Был бы я верующим, мог бы подумать: то была Божья кара «городу трех революций» за то, что в своей колыбели вынянчил насильников, свершивших три кровавые трагедии – Декабрьскую, Февральскую и Октябрьскую, последовавшие в начале XX века, завершившиеся в 1941 году апокалипсисом. Как ни слабо было царское правительство, но оно несколько лет удерживало фронт, не позволяя немцам прорваться к имперской столице, откуда большевики сбежали в марте 1918 года, опасаясь, что Германия захватит революционный Петроград.
…Вслед за отцом один за другим умерли бабушка, тетя Вера, дядя Костя. К ним не приходили врачи, не приезжали, чтобы похоронить, как отца. Наступили самые тяжелые дни блокады.
«У нас четыре комнаты, в каждой лежит мертвый человек. Хоронить некому и невозможно. Мороз почти как на улице, комната – огромный холодильник. Поэтому нет трупного запаха. Я однажды добрался с трудом до последней комнаты, но в ужасе отпрянул, увидев, что толстая крыса скачками бросилась в мою сторону, соскочив с лица умершей две недели назад тети Веры».
Такая вот наступила жизнь у «интеллигентиков».

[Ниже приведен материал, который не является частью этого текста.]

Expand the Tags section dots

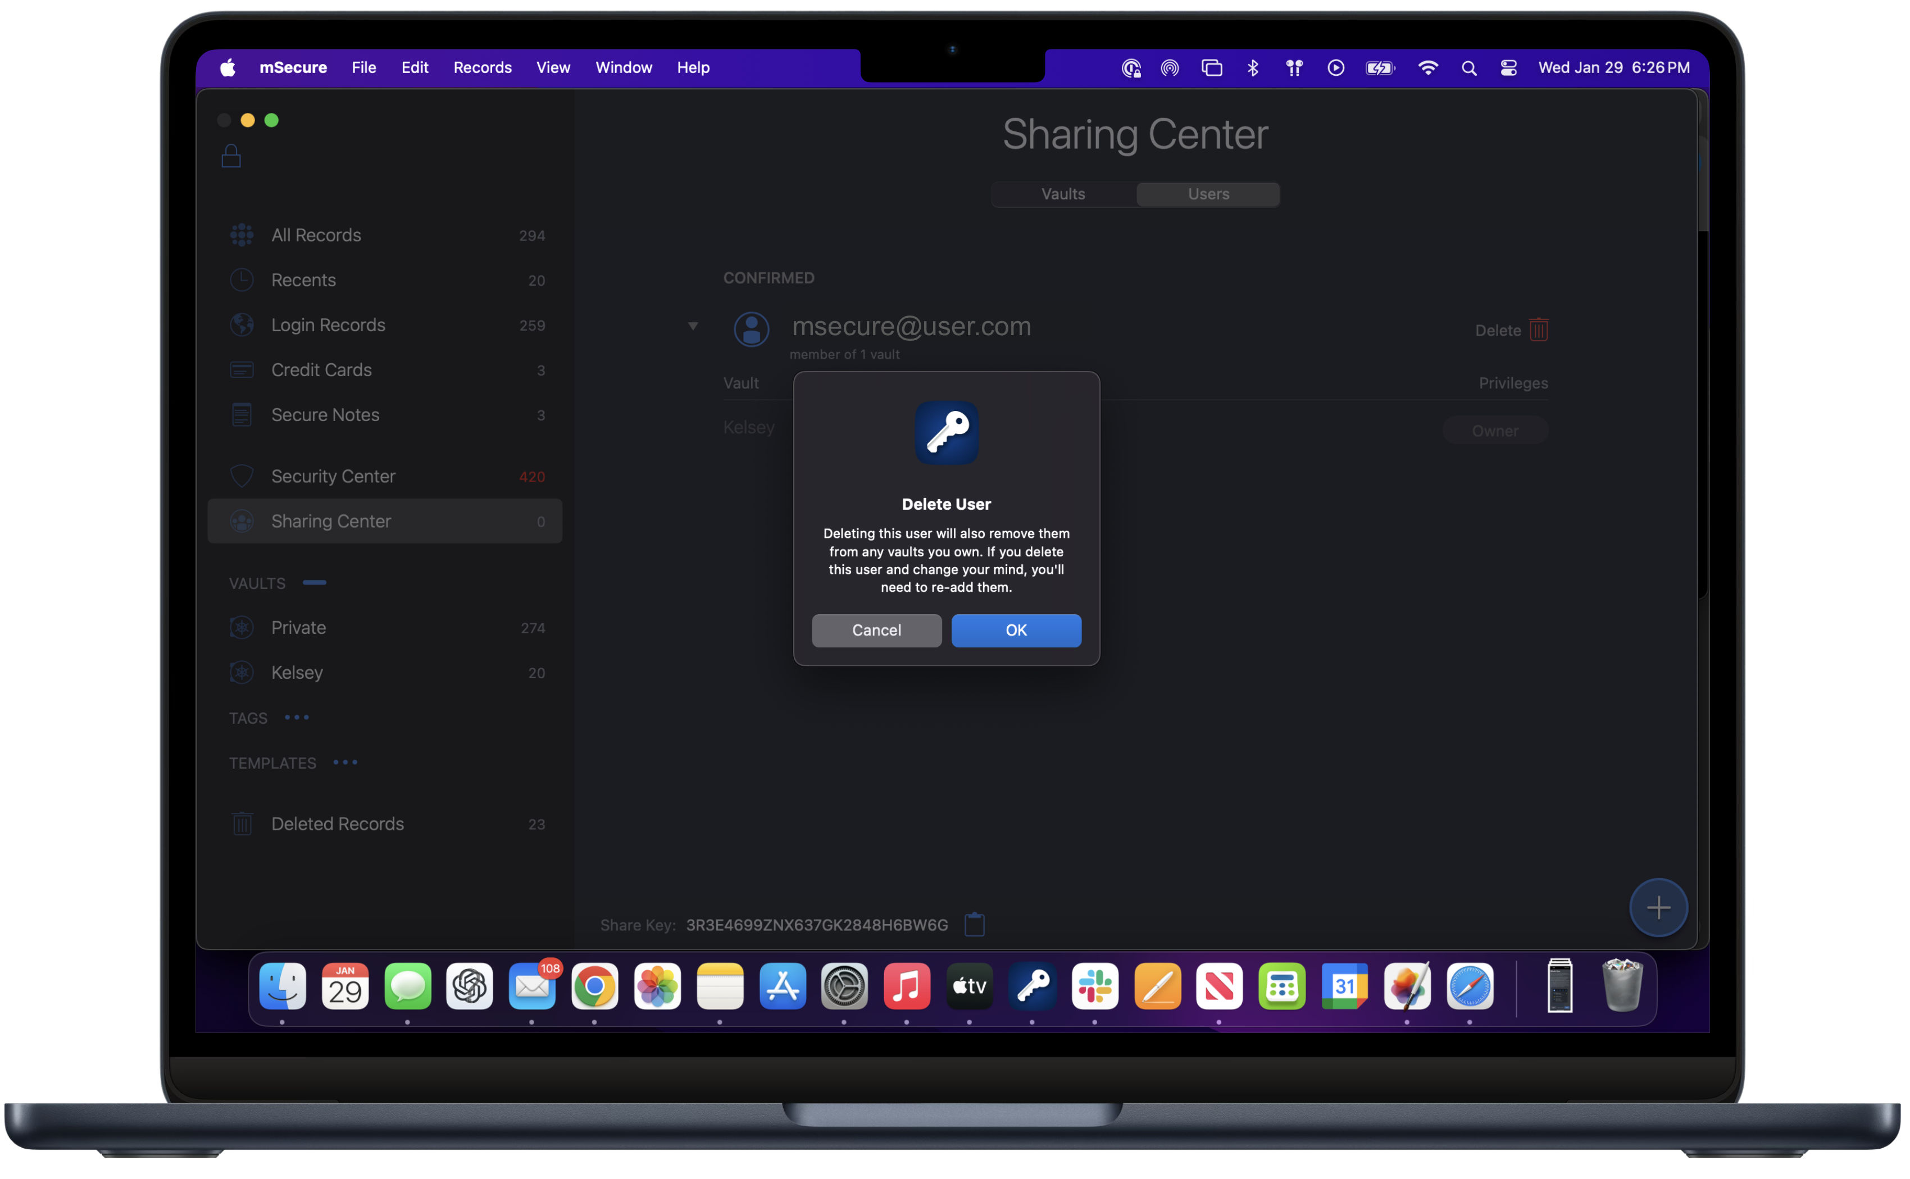coord(296,717)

Тетя Инна Мальвини, жена покойного дяди Кости, и Ольга Константиновна не сдавались, как и тетя Ася. Они решили первой похоронить бабушку, труп которой зашили в простыню с вышитыми на углу инициалами «Е. Ф.», что значило Елизавета Флуг. Отвезти ее на кладбище можно было только за плату – хлебом. Уговорили «добрую тетю Шуру» похоронить бабушку, дав вместо запрошенных ею 350 граммов 250, две ежедневные нормы. Эта «добрая тетя» привязала веревкой тело бабушки к санкам и увезла… в соседний подъезд, где под лестницей концентрировались мертвецы, пока за ними не приезжала похоронная команда.